Many schools started e-learning programs in full on April 20, and while others have not started at all levels, they have started with their fifth formers and those in grade six.
E-learning has become necessary as schools remain closed due to the COVID-19 pandemic. The coronavirus caused local educational institutions to physically close on March 20, one week before the scheduled Easter vacation.
Last week, commenting on teachers who have not started online classes, Minister of Education St Clair “Jimmy” Prince said the ministry has launched an investigation.
Speaking to SEARCHLIGHT, Prince said he has heard about a number of teachers who have not been adhering to the teaching protocols.
However, the education minister said despite the fact that some teachers have not taken up the initiative, the ministry understands that there is a scarcity of resources in relation to the devices etc.

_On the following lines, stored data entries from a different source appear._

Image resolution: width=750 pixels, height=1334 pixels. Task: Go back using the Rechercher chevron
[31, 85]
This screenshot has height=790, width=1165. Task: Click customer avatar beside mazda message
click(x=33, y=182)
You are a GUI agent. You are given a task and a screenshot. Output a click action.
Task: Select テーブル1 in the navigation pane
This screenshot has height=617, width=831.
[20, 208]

“…And we are investigating and we would not rush to a judgment immediately, but we would investigate and see how we can deal with it,” said Prince who added that the ideal thing is for the pandemic to be brought under control so that schools can be reopened.

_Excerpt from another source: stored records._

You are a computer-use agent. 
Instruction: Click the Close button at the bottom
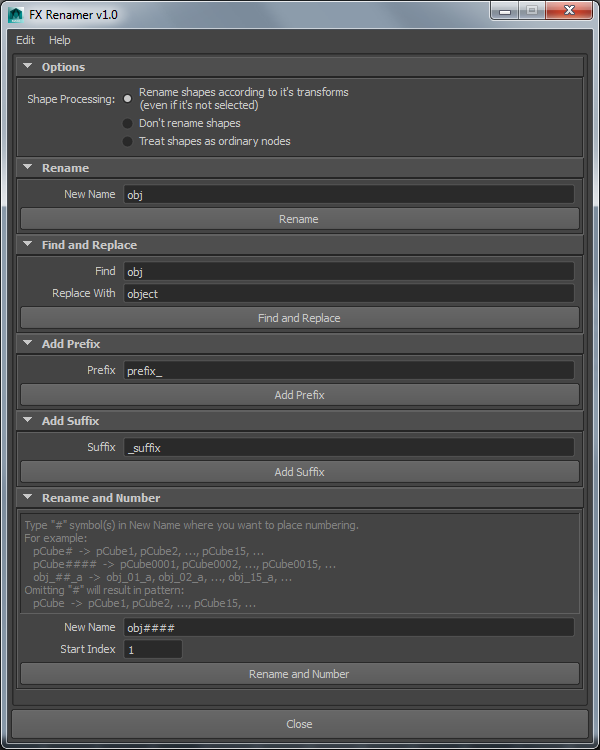point(299,724)
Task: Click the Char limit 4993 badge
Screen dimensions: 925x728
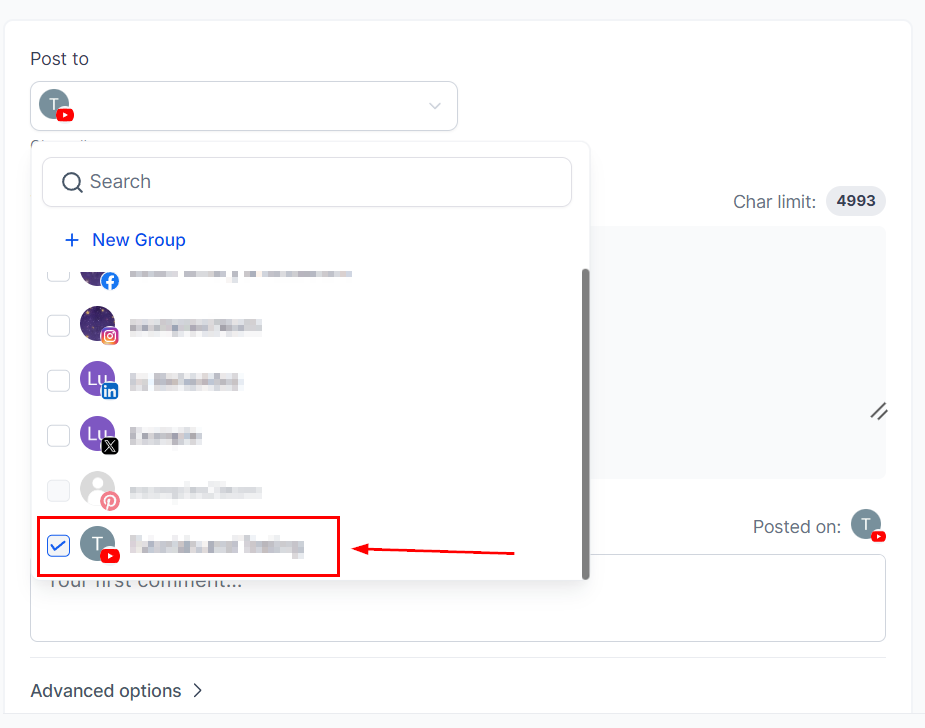Action: coord(855,201)
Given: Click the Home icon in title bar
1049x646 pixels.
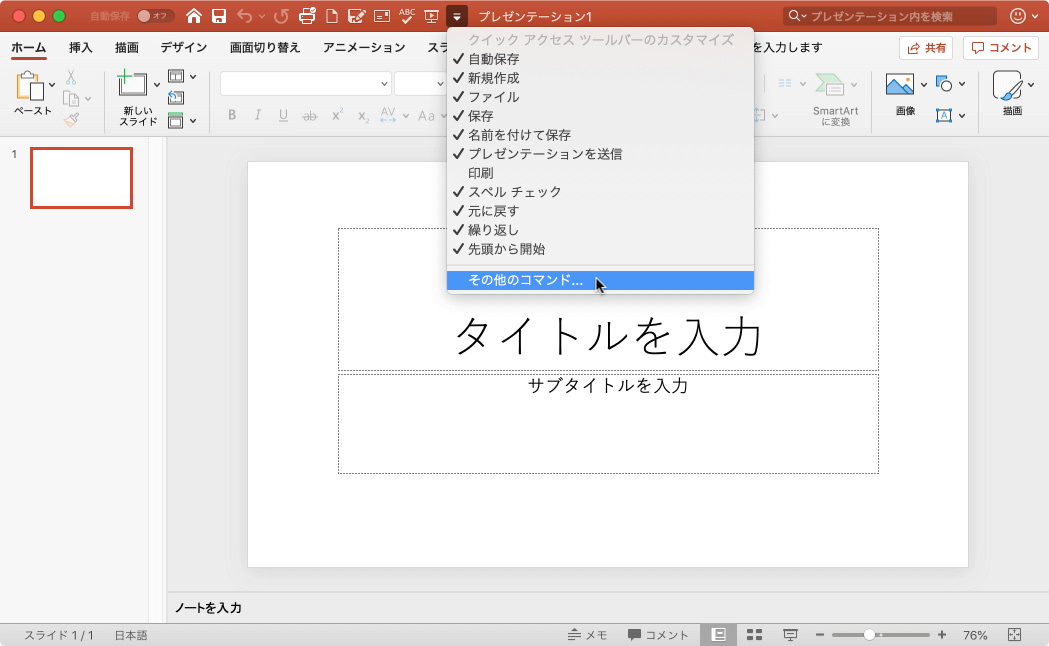Looking at the screenshot, I should click(194, 16).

But in the meantime, Prince is calling on parents to play their part.
He said the ministry has been trying to get principals and head teachers to liaise with parents to make sure children are kept in line.
“This is something the teachers can’t do, and the ministry can’t get done themselves.

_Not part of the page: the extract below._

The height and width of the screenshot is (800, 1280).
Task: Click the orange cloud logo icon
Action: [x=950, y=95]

“Some schools have been trying to do parent teacher association meetings online, but the parents must take responsibility,” stated Prince who mentioned a few weeks ago that what Covid-19 has created may be the worst situation that the education sector here has ever experienced.
Speaking on WE FM on Sunday, April 19 Prince also noted that there are some teaches who embrace technology, but he detects “a general phobia for technology in education among teachers” in the Caribbean.
“And this Covid has come at this time when we haven’t even gotten over that phobia and makes things even more difficult,” he had stated.
He added that one would think some of the teachers, born in the technology era would “feel at home with the technology, but [he doesn’t] see that happening at all although there are some schools where teachers are really into it.
“…But then I see, particularly the primary schools, you have a problem where the teachers seem not to want to go that way, they prefer the old way with which they are comfortable,” he said.